EXERCISE DATA:
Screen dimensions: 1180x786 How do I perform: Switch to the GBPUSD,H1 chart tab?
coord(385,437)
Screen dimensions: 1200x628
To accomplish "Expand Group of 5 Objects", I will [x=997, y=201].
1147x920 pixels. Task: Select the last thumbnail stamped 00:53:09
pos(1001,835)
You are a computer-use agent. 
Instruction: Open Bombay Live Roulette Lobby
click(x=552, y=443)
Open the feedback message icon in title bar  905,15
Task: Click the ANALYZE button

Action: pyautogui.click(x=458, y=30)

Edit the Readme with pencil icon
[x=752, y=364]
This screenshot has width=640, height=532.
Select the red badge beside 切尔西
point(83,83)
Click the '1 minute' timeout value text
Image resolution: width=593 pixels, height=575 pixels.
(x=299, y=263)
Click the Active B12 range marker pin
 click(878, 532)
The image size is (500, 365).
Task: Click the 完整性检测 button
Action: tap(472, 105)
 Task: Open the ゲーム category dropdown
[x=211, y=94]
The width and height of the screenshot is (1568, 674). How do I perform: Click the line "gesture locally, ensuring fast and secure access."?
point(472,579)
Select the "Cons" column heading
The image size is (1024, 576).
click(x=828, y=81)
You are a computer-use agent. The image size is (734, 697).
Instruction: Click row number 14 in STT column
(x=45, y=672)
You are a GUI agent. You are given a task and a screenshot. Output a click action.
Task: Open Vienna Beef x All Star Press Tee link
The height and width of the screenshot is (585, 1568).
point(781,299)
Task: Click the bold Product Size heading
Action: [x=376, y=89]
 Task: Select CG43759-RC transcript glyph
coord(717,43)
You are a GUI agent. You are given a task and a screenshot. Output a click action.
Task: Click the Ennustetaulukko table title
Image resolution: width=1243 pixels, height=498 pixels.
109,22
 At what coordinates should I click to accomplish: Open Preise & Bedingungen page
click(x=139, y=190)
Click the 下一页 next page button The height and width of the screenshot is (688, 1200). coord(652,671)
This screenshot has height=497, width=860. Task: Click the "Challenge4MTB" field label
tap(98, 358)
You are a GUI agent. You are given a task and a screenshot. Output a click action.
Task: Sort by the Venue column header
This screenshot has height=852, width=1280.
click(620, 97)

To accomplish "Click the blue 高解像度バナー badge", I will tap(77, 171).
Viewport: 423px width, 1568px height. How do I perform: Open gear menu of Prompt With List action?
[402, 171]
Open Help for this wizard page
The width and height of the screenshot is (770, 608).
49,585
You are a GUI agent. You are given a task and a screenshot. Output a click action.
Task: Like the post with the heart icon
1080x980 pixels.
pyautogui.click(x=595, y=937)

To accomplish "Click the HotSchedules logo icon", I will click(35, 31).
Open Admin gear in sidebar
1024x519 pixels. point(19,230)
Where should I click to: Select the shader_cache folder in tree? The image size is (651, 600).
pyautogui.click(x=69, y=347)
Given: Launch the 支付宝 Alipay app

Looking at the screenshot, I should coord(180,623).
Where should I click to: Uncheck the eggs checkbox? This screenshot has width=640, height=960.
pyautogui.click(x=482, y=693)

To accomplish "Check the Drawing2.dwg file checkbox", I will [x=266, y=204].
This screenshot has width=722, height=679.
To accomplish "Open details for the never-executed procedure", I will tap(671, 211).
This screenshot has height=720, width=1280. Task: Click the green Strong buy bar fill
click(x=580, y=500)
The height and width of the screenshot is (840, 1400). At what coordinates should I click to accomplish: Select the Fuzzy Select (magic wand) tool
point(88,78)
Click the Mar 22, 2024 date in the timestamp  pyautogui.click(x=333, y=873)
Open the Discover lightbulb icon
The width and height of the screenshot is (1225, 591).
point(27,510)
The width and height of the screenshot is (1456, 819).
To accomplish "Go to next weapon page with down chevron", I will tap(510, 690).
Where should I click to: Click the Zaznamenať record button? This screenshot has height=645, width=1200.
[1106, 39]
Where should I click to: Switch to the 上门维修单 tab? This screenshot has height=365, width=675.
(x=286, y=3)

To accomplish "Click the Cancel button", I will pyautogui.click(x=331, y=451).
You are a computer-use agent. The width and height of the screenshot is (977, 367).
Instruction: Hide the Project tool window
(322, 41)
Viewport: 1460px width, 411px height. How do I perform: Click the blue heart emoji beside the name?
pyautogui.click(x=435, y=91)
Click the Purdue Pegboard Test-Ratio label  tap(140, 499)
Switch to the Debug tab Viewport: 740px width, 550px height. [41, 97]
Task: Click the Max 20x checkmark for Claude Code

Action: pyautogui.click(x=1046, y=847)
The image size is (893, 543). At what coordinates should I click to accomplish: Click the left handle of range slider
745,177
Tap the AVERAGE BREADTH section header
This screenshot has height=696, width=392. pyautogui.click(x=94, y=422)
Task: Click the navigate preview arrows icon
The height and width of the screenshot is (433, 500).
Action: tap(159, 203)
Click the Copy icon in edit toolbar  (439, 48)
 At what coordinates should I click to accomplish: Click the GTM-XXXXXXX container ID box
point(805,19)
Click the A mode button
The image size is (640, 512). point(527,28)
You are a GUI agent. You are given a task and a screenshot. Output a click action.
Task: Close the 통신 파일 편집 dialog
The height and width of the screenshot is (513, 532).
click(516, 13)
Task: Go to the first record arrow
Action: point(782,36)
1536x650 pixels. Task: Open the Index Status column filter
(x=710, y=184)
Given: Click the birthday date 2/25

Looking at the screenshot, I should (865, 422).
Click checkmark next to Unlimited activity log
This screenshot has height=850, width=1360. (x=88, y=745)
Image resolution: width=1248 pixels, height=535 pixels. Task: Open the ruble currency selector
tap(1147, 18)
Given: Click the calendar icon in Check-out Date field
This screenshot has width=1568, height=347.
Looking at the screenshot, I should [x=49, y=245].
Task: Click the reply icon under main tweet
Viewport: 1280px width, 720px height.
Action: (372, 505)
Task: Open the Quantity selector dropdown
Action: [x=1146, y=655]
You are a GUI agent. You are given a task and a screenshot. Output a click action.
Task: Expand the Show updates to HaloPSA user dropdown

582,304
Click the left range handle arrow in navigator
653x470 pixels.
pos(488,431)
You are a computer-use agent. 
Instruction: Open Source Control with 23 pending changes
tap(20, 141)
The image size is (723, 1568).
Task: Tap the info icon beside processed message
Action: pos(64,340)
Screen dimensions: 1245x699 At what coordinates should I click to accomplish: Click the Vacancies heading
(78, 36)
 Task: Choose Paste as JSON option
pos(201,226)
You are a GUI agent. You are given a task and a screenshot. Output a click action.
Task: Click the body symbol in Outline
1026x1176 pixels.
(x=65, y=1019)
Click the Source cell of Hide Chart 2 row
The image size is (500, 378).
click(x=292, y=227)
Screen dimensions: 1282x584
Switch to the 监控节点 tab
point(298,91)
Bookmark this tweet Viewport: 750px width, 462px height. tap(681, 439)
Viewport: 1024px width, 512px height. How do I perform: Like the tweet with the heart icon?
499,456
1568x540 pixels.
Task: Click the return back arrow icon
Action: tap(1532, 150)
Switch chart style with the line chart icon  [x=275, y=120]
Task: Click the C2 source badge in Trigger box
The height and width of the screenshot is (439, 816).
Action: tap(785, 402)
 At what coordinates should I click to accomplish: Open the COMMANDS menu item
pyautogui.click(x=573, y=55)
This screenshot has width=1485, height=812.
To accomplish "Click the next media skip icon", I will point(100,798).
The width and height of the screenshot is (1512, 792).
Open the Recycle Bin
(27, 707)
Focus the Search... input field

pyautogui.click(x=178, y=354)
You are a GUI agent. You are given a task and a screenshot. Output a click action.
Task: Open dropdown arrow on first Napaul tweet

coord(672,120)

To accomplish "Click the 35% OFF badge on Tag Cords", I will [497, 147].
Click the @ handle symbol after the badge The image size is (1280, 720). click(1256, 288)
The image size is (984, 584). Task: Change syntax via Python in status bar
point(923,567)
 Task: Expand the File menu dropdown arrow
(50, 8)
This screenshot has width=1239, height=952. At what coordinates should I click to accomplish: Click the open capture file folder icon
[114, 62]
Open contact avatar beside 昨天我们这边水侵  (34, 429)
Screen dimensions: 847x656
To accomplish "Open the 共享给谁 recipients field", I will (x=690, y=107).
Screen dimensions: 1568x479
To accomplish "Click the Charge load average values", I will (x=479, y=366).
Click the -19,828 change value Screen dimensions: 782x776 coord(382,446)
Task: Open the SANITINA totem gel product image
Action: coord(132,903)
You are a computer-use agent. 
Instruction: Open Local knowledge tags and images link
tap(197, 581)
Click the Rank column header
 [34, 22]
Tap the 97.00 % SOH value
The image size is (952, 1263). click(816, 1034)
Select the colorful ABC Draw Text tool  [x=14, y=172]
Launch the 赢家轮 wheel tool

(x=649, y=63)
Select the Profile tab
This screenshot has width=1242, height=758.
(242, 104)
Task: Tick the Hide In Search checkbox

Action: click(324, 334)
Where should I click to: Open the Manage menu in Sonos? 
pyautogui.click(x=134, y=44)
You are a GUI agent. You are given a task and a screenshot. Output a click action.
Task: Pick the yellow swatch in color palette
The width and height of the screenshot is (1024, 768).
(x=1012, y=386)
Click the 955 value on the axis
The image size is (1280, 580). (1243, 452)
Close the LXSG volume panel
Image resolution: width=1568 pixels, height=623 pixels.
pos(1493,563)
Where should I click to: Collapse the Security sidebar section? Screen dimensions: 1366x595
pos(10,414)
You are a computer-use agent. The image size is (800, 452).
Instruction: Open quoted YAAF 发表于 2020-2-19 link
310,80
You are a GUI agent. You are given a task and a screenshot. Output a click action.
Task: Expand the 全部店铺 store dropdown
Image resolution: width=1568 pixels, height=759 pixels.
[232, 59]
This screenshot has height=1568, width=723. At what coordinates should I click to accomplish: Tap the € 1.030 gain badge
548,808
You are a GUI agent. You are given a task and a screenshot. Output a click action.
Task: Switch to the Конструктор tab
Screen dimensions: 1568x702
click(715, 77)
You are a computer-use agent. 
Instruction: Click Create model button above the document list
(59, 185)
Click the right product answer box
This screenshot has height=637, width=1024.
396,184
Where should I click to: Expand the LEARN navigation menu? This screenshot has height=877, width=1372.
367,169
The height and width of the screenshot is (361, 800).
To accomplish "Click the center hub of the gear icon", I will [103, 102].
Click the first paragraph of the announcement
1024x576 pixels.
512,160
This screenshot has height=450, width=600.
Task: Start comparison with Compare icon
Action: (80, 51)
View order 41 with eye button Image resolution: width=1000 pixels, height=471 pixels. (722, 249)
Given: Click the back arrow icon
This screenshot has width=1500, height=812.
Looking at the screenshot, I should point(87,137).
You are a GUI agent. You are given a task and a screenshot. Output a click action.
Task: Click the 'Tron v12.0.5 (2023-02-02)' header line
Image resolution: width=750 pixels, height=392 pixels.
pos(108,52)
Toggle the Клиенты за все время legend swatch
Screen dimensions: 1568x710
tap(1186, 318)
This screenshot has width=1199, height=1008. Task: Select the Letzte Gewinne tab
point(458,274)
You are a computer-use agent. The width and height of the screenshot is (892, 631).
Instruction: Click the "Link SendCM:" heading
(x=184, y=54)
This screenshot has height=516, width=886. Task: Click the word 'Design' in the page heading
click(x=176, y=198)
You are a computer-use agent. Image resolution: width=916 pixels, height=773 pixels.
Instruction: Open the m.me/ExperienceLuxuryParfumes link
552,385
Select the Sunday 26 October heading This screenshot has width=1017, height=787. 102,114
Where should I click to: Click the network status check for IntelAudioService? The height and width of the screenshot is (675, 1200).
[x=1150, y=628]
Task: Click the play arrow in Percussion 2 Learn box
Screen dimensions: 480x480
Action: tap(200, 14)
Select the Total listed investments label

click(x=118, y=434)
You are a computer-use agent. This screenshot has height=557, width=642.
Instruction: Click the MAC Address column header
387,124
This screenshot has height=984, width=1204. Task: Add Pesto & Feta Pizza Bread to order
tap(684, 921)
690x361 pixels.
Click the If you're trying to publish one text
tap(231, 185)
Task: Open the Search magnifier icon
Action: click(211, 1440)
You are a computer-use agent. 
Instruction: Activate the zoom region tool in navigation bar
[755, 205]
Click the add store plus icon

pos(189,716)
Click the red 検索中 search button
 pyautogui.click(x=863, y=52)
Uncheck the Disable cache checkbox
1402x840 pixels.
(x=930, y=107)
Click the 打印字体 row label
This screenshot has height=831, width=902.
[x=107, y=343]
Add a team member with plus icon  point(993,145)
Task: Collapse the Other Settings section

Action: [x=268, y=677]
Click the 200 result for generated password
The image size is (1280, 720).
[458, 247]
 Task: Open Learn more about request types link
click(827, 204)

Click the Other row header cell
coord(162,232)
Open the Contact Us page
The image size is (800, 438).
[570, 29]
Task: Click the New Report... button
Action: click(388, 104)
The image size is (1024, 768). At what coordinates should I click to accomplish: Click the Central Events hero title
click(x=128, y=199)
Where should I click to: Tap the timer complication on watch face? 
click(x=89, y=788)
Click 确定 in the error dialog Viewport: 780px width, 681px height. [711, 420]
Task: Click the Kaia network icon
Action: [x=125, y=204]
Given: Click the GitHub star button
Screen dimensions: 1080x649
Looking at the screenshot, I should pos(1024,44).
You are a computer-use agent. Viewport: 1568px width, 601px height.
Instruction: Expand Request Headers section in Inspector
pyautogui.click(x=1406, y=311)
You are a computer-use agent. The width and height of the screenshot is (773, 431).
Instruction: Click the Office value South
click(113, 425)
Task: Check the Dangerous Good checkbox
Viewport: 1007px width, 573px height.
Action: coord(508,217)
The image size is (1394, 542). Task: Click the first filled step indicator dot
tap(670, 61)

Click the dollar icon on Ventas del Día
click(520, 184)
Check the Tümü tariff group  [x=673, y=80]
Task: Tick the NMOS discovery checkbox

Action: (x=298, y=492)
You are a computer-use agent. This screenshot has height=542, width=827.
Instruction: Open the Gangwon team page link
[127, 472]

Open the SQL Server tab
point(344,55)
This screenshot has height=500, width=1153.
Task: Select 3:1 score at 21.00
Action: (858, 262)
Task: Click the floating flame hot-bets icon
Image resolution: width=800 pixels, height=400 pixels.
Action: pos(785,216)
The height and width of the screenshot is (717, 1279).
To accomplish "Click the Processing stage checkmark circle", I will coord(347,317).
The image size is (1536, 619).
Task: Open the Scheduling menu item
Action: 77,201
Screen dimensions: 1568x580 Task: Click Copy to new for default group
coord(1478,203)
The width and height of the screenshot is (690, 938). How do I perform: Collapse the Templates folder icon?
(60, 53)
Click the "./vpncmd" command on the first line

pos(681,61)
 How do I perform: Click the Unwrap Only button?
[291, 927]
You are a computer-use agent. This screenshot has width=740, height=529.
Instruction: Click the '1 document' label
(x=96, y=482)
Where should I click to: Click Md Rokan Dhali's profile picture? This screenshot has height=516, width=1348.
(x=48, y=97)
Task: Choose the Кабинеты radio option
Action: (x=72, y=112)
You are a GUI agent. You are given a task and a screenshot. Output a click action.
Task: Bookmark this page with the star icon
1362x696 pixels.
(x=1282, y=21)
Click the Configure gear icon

WHAT THE TASK ASKS: Gather up every line from the listing above in which the word "Close" occurs.

EXERCISE SOLUTION:
Task: Close the 통신 파일 편집 dialog
Close the LXSG volume panel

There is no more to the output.